Responses among this cohort of patients with indolent non-Hodgkin lymphoma — which includes follicular lymphoma and marginal zone lymphoma — appeared durable, and the treatment had an acceptable safety profile.
Axicabtagene ciloleucel (Yescarta; Kite Pharma, Gilead) — an anti-CD19 autologous chimeric antigen receptor T-cell therapy also known as axi-cel — has been approved by the FDA for adults with relapsed or refractory large B-cell lymphoma after two or more previous lines of therapy.
“The efficacy of CAR T-cell therapy in other types of CD19-positive diseases has been transformative,” Caron A. Jacobson, MD, assistant professor of medicine at Harvard Medical School and director of the cell therapy program at Dana-Farber Cancer Institute, told Healio. “It makes sense to expand the indications to other CD19-positive B-cell malignancies.”
Despite indolent lymphomas being slower-progressing diseases, a large subset of patients have more aggressive disease and could benefit from more effective treatments, Jacobson said.

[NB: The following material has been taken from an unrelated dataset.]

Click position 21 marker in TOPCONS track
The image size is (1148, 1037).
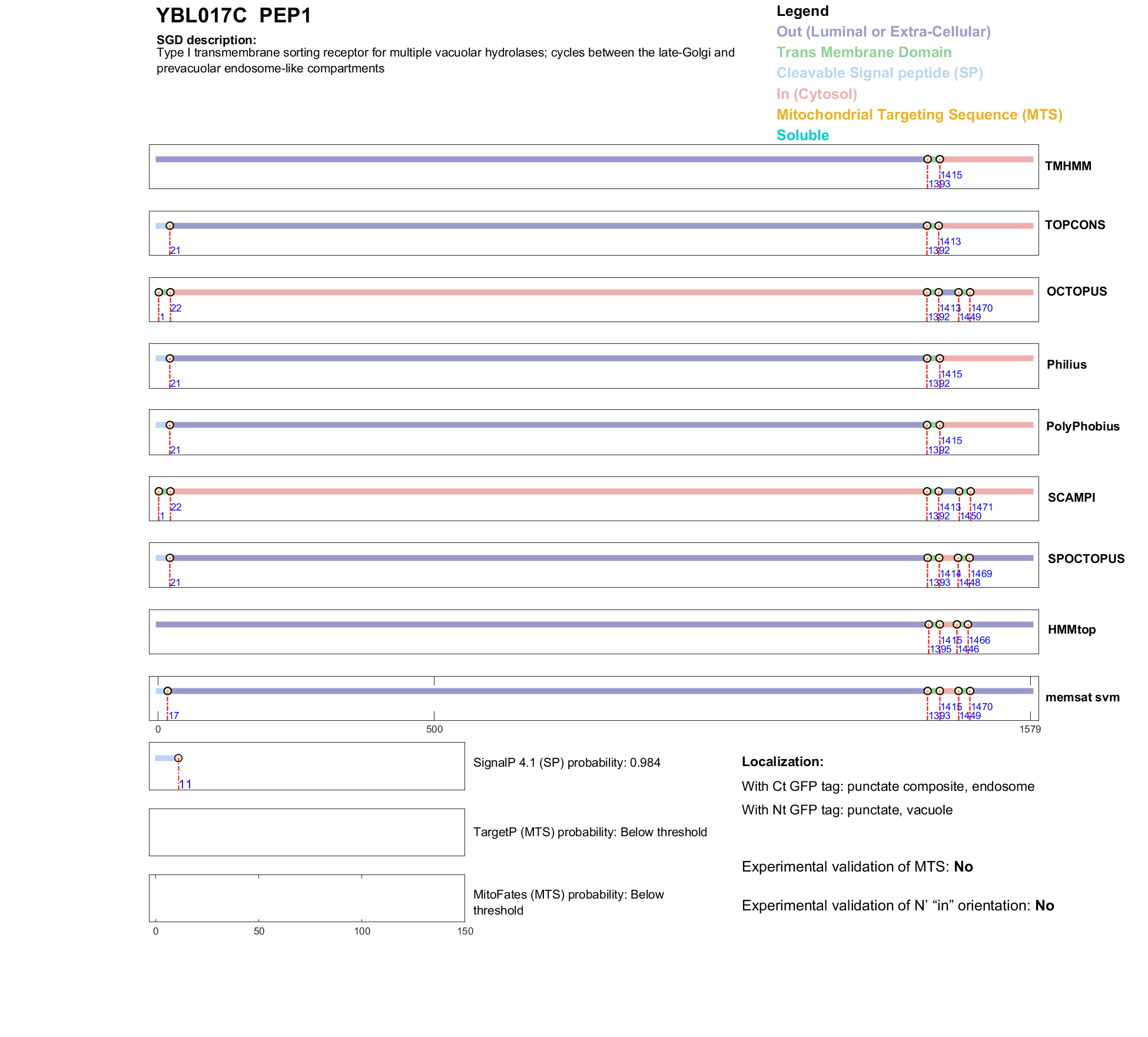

“Follicular lymphoma and marginal zone lymphoma are historically incurable in the absence of an allogeneic stem cell transplant, so exploring a therapy that could potentially transform the natural history of these diseases is certainly appealing,” she said.

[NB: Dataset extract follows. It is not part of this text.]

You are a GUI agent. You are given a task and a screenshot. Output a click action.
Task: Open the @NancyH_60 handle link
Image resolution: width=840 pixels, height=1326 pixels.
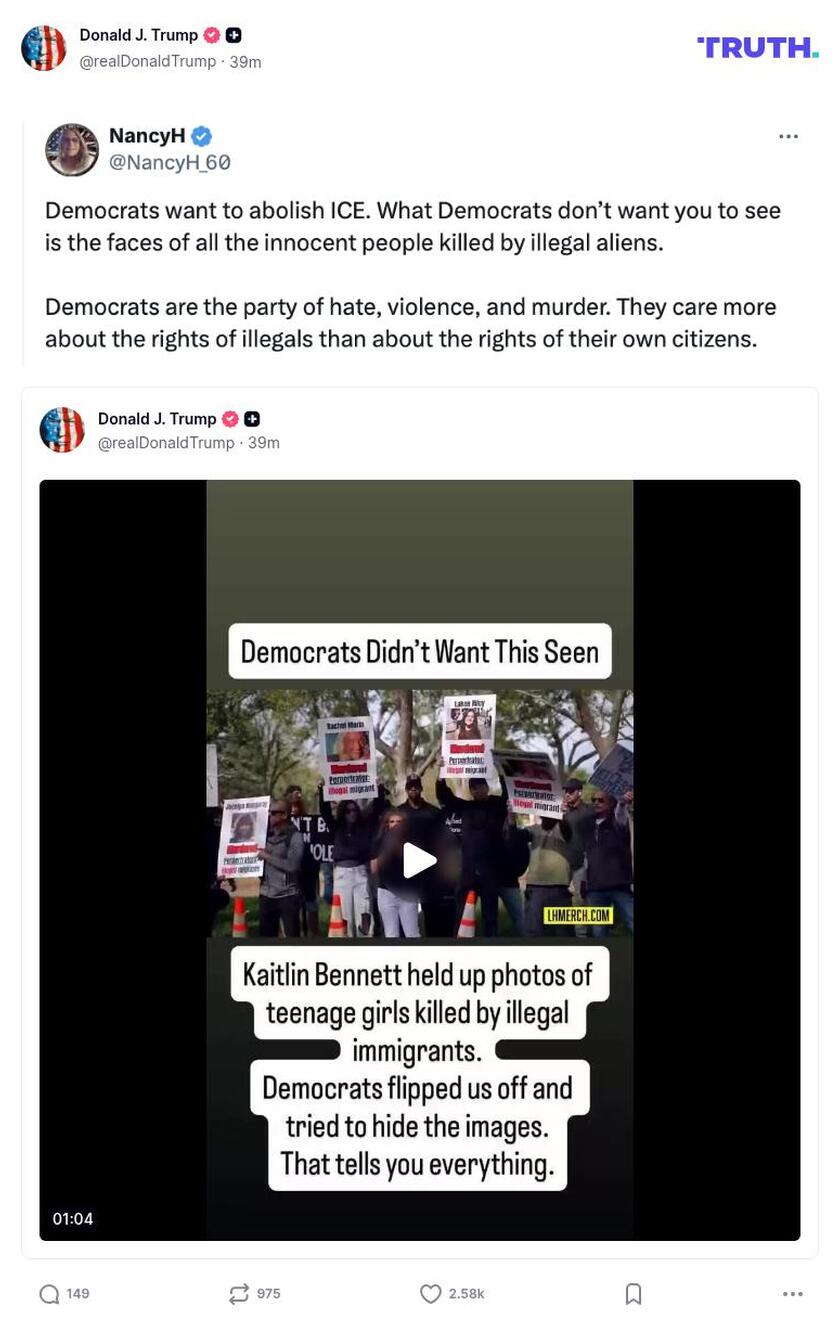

This year’s ASCO program marked the first time data from the ZUMA-5 trial had been presented, Jacobson said.
The efficacy analysis included 96 patients (mean age 63 years; range, 34-79; 51% women) with median follow-up of 15.3 months (range, 1.9-28.8) as of data cutoff on Dec. 16, 2019. Eighty of the patients had follicular lymphoma, whereas 16 had marginal zone lymphoma.

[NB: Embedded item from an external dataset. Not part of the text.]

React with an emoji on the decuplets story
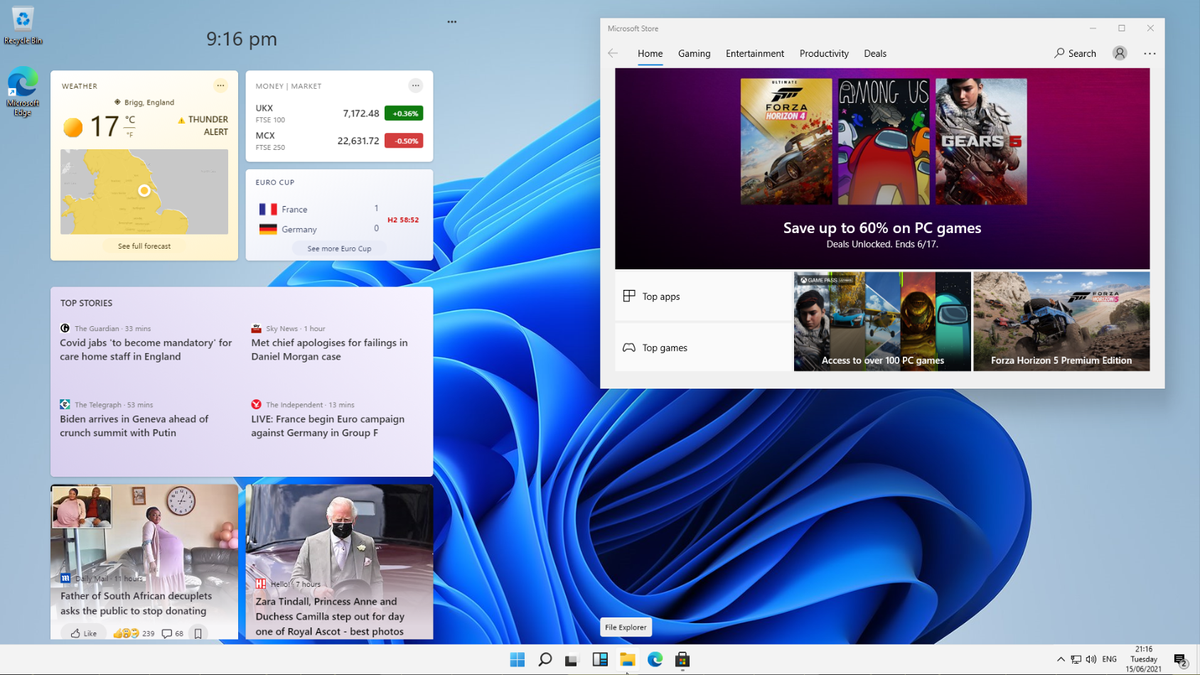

All patients had a median three (range, 2-9) previous lines of therapy, and approximately half (52%) had stage IV disease. Nearly three-quarters (73%) of patients were refractory to their previous line of treatment.
Patients received a conditioning chemotherapy regimen followed by an infusion of axicabtagene ciloleucel dosed at 2 × 106 CAR T cells/kg.
Objective response rate assessed by independent radiology review committee served as the primary endpoint. Secondary endpoints included complete response rate, duration of response, PFS, OS and adverse events.
Results showed an ORR of 93% (95% CI, 86-97), with a complete response rate of 80% (95% CI%, 71-88). Patients with follicular lymphoma had an ORR of 95%, with a complete response rate of 81%. Patients with marginal zone lymphoma had an ORR of 81% and a complete response rate of 75%.
Median duration of response was 20.8 months for all patients. Sixty-eight percent of patients with follicular lymphoma had an ongoing response to therapy as of data cutoff.
Median PFS was 23.5 months (95% CI, 22.8 to not reached) for all patients, and median OS was not reached. One-year OS for all patients was 94.3% (95% CI, 86.8-97.6).
Jacobson said the response rates are clinically meaningful from a historical perspective. She highlighted the 70% response rate among patients who had three or more previous lines of therapy as particularly compelling.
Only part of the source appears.